“Around the corner, I met Anne Braveman, seventy-nine, and Rita Kahn, eighty-six, who told me they had gone to the movies the week before. It wasn’t some official, prearranged group outing. It was just two friends who decided they wanted to go see The King’s Speech on a Thursday night… A nursing assistant had to agree to join them. Braveman was paralyzed from the waist down due to multiple sclerosis and got around by motorized wheelchair; Kahn was prone to falls and needed a walker. They had to pay the $15 fare for a wheelchair-accessible vehicle to take them. But it was possible for them to go. They were looking forward to watching Sex and the City on DVD next.
“Have you read Fifty Shades of Grey yet?” Kahn asked me, impishly.
I allowed, modestly, that I had not.
“I had never heard of chains and that stuff,” she said, marvelling. Had I? she wanted to know.
I really didn’t want to answer that…”
(from Being Mortal by Atul Gawande)
We do not stop having fun when we get old.

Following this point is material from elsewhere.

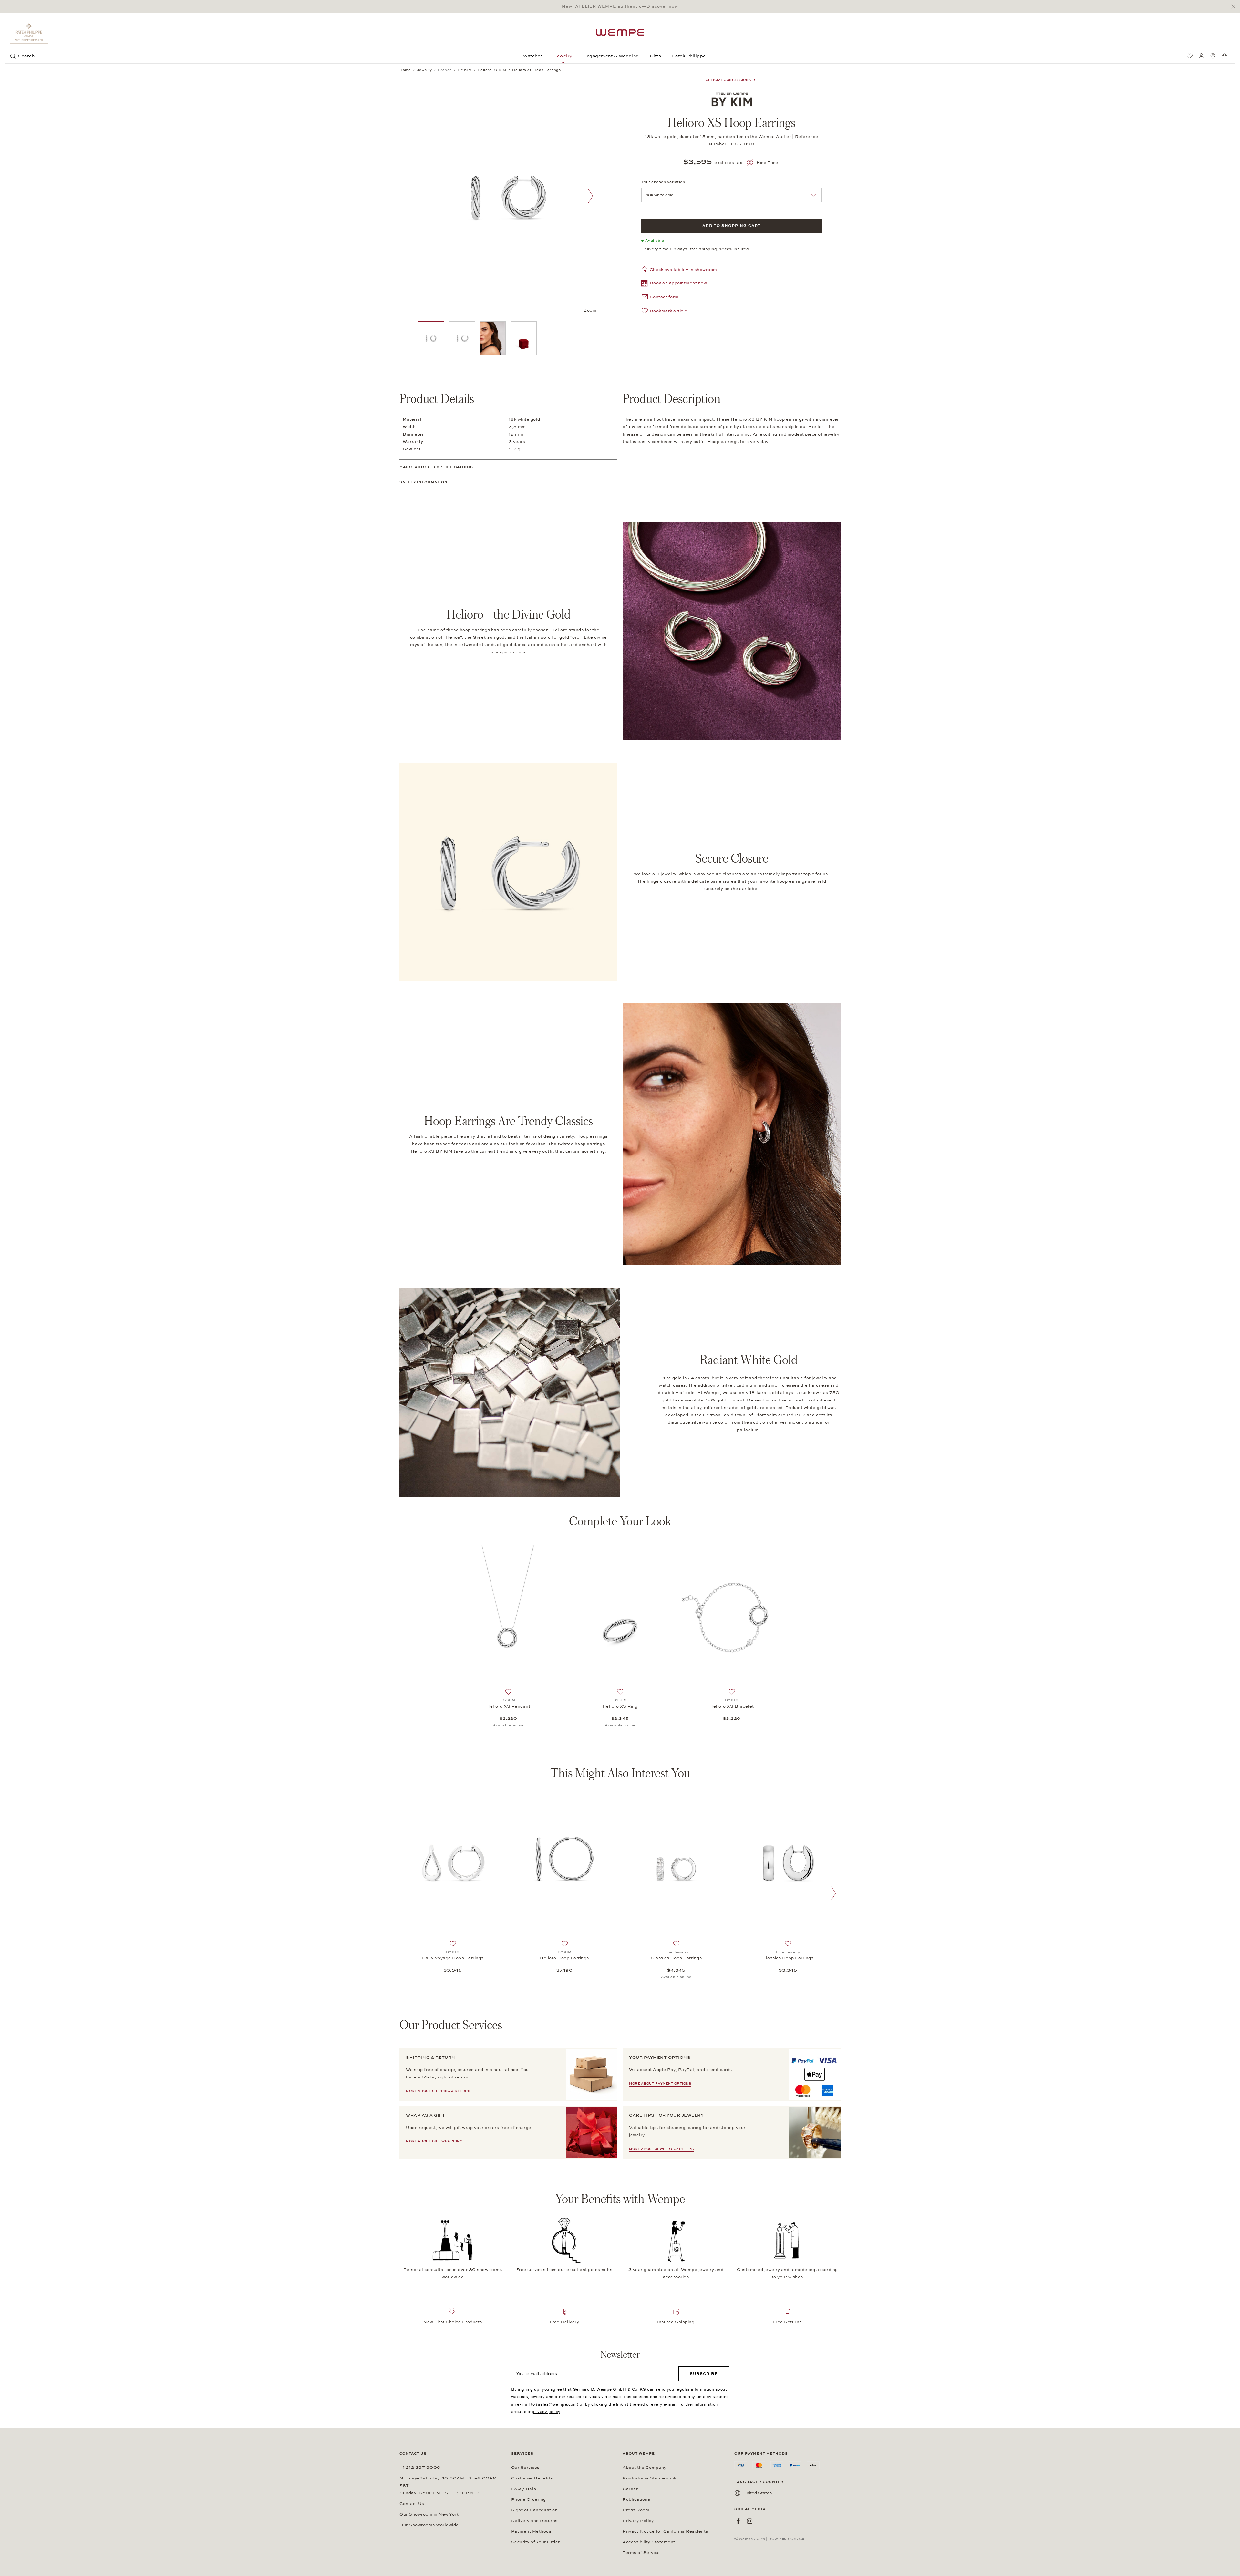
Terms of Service (641, 2552)
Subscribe (704, 2373)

We get old when we stop having fun…
Credits: Image from searchgi.com
“Age is a question of mind over matter. If you don’t mind, it doesn’t matter.”
There are two types of people
You’ll find in this world;
Those that grow young,
And those that grow old.
The old growing type,
Are not very much fun,
They become quite inactive,
Avoiding hot sun.
They complain of misfortunes
Like bad backs and poor stocks,
And soon they need help
With their food and their socks.
But the young growing type
Are a different affair,
They grow ever more fun,
Despite sticks and grey hair.
No longer tied down
To their work every day,
They see their retirement
As a great time to play.
They jet off on adventures,
And plan fun-filled days,
And never become
At all set in their ways.
You don’t stop having fun because you get old,
you get old because you stop having fun
Age is a fascinating concept. When I was 17, I felt more like a 100 year old. However closer I get to a 100, more I feel like a 17 year old.
As psychologists note, chronologically, you may be 30, 40, 50, 60 or 70 years of age, based on when you were born. There is no arguing that unless you’ve embraced some new alternative way of doing math. The real question is how old do you feel – what is your psychological age?
Your psychological age is determined by you, not anyone or anything else, so you can actually feel as young as you want. You may think you should act a certain age, but that is more than likely your desire to fit into some conventional notion of how a person of your age should act. Regardless of how you feel right now, recognize that you have within you the ability to change how old you feel today.
So how old do you choose to be today?